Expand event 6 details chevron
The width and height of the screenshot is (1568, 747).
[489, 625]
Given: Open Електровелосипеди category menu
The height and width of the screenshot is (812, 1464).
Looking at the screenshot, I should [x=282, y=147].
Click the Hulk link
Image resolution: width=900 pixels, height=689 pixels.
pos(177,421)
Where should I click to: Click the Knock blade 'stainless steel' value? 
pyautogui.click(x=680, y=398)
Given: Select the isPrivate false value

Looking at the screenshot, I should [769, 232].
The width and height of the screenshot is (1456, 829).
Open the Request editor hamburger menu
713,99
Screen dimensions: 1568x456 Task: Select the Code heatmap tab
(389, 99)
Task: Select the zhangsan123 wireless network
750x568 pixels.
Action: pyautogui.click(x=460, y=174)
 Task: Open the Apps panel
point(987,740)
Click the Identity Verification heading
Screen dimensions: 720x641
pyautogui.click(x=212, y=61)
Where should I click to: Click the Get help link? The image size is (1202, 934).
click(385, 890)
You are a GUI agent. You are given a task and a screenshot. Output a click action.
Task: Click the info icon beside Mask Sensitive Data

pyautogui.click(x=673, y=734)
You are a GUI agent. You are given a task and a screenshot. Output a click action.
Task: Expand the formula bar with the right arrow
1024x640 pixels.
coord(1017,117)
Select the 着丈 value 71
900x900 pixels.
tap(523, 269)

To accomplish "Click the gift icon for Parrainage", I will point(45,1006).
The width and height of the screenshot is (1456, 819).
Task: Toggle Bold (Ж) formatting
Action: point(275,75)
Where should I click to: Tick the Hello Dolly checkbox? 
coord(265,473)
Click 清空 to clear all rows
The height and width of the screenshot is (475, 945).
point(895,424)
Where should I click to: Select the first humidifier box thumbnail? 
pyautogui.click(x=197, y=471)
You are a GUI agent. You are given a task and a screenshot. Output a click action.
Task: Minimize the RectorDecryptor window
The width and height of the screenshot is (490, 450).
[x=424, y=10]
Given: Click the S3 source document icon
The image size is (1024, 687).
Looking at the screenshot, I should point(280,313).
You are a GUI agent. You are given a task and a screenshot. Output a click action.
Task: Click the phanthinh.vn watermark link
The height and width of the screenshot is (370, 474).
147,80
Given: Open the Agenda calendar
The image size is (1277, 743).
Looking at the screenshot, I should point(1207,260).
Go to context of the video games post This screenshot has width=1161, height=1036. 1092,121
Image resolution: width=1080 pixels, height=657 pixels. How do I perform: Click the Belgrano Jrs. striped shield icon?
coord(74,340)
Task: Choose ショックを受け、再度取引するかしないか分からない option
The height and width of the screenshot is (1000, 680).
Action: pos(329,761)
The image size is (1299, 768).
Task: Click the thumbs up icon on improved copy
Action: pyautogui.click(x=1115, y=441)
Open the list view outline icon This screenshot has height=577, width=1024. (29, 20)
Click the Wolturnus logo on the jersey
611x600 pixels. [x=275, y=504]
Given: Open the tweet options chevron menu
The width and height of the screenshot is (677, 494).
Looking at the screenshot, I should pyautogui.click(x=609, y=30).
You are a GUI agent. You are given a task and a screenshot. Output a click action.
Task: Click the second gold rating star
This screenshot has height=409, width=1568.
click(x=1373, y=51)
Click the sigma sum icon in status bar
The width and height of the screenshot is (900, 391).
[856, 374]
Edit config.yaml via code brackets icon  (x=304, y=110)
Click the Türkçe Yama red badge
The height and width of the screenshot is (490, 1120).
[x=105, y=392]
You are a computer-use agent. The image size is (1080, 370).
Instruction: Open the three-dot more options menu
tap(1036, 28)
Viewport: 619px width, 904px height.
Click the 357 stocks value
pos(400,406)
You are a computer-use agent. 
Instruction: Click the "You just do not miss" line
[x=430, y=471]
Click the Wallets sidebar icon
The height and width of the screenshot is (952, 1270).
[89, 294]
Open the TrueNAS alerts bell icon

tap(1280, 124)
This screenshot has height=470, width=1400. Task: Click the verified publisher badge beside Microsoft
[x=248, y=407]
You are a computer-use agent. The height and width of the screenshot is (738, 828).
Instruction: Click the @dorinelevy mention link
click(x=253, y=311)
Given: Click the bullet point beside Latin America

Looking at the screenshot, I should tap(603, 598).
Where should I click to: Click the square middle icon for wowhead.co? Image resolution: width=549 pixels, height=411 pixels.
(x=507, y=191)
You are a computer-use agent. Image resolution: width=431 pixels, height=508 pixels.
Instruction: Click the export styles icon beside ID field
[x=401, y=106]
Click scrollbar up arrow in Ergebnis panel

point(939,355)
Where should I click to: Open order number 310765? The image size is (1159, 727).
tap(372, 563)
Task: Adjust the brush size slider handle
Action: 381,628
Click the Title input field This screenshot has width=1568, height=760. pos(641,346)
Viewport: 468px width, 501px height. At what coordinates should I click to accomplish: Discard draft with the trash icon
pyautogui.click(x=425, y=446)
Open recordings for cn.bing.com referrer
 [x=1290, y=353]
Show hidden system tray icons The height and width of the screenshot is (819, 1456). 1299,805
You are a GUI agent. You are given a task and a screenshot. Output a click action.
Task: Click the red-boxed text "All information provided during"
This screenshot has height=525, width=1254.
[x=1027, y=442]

════

## SET TASK
Please return, word for word, the records from the line containing "Given: Click the S3 source document icon" through the line containing "Looking at the screenshot, I should point(280,313).", both lines included.

## CORRECT ANSWER
Given: Click the S3 source document icon
The image size is (1024, 687).
Looking at the screenshot, I should point(280,313).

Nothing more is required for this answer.